Si l'on considère que les marchés concernés par la présente opération sont les marchés de l'ingénierie et des études techniques appliquées aux différents secteurs d'activités précités, l'absence de données statistiques officielles ne permet pas de connaître avec certitude la part de marché du nouvel ensemble. Toutefois, il convient de constater la présence d'opérateurs significatifs sur chacun des marchés de l'ingénierie et des études techniques suivants:

Aéronautique: Aéroconseil, Alten, Altran, CDI Corp., Labinal (Snecma), Latécoere, Ratier Figeac (Hamilton Sundstrands), Retec, etc.

Industrie automobile: Alten, Altran, Bertrant, Duarte, Edag, France Design, Italdesign, Pininfarina, etc.

Défense: Altran, Alten, Ateme, Ausy, Coframi, Quaternove, SII, Teamlog, etc.

Télécommunications: Alfacom, Alten, Altran, Axiome, Cap Gemini, Cegelec, CIRCE, Coris, EADS Service, etc.

Energie: Cegelec, Clemessy, Ipedex, MPH, Onectra, Ortec, Segula, Spie Trindel, etc.

Ferroviaire: Altran, Alten, Segula.

Compte tenu de ces éléments, il apparaît que l'opération envisagée n'est pas de nature à porter atteinte à la concurrence. Je vous informe donc que j'autorise cette concentration.

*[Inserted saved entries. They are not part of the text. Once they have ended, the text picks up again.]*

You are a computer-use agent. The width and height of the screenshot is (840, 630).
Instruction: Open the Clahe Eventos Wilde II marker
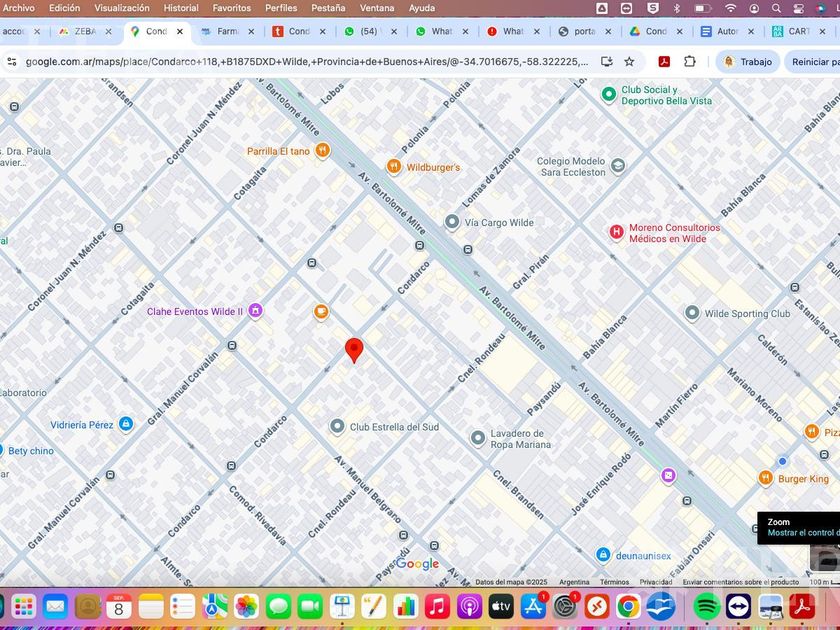tap(255, 311)
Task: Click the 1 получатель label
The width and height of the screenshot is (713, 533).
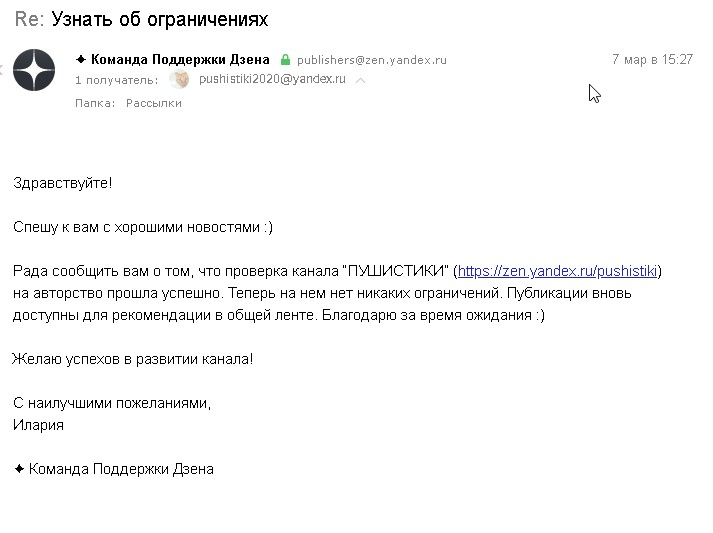Action: coord(116,80)
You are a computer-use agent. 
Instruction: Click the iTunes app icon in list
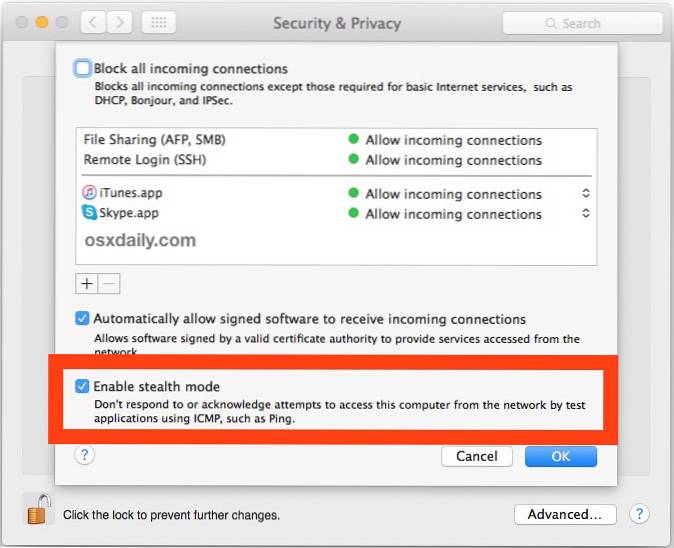click(89, 193)

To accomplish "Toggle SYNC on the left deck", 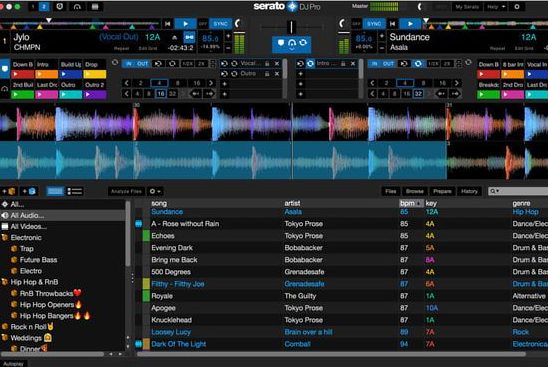I will coord(221,24).
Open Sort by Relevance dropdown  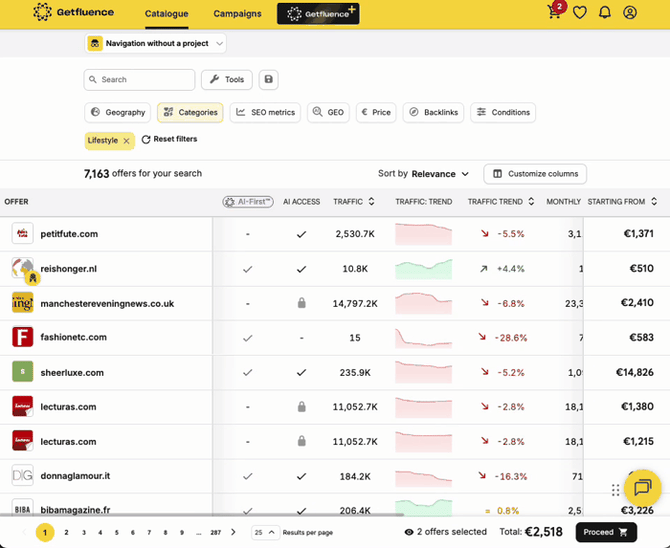(424, 174)
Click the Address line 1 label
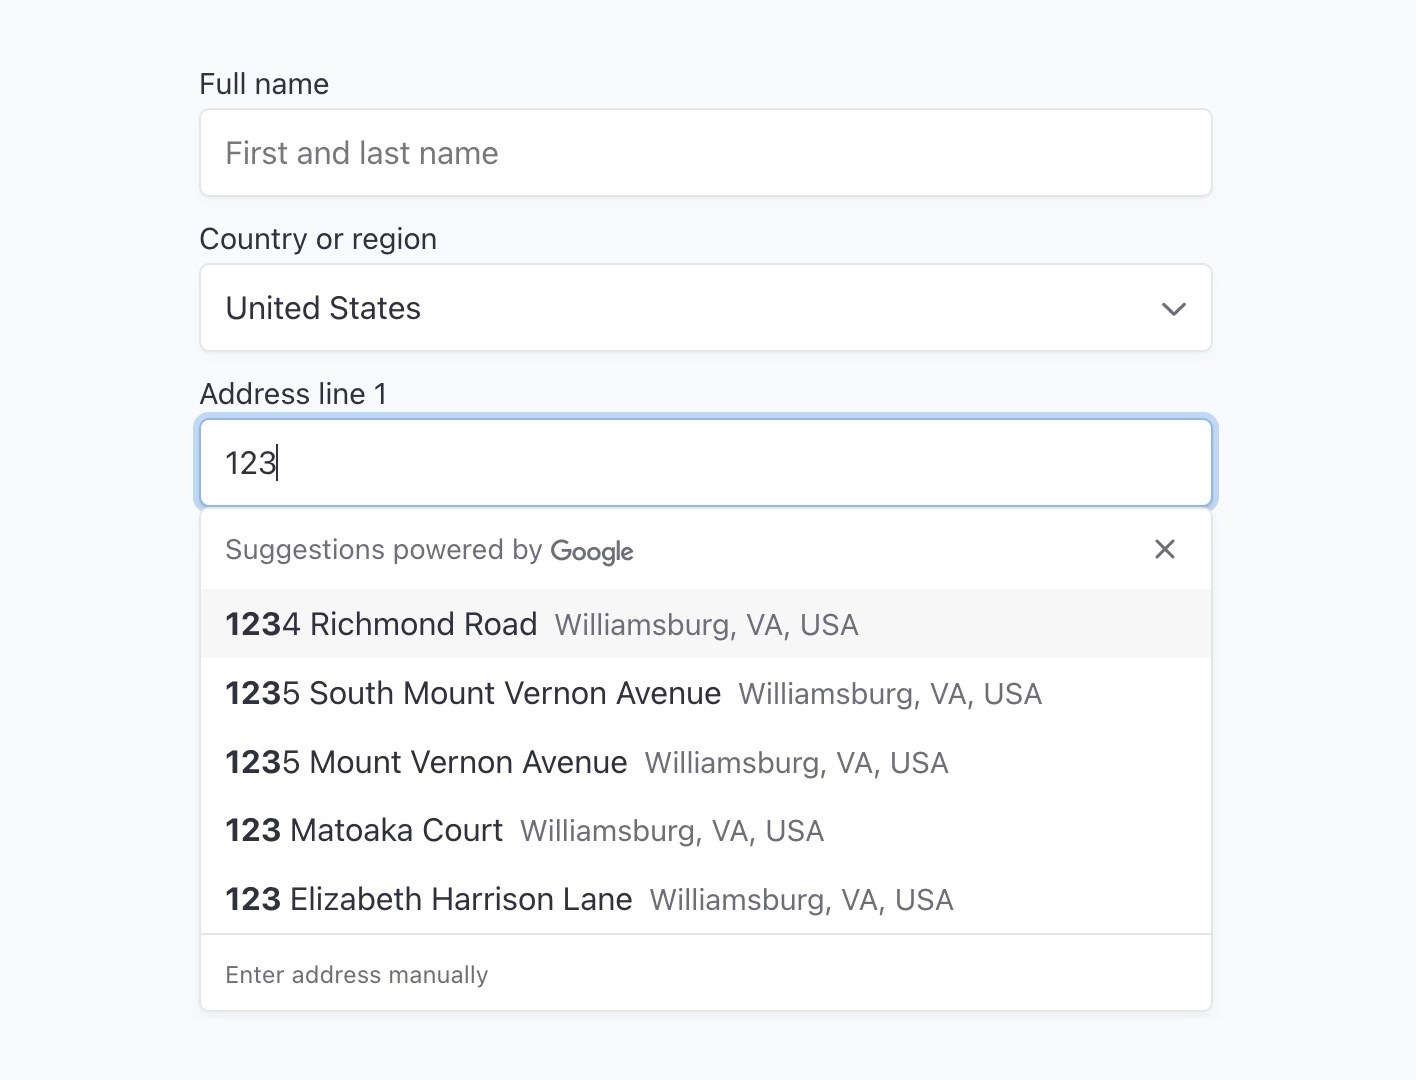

Je vous prie d'agréer, Maîtres, l'expression de ma considération distinguée.

(1) Voir la lettre d'autorisation du ministre du 29 avril 2003 relative à la prise de contrôle par la société Assystem des sociétés 161 Centelec, 2TS et TFSI dans le secteur de l'ingénierie et des études techniques, en instance de publication.

(2) Lettre d'autorisation du 29 avril 2003 précitée; lettre d'autorisation du 10 septembre 2003 relative à la prise de contrôle des activités de Matra automobile par Pininfarina dans le secteur du design et de l'ingénierie automobile, en instance de publication.

(3) Décision de la Commission M. 2645, SAAB/VM-DATA AB/SAAB CARAN JV, du 6 décembre 2001.

(4) Voir étude Xerfi ingénierie et études techniques, juillet 2003.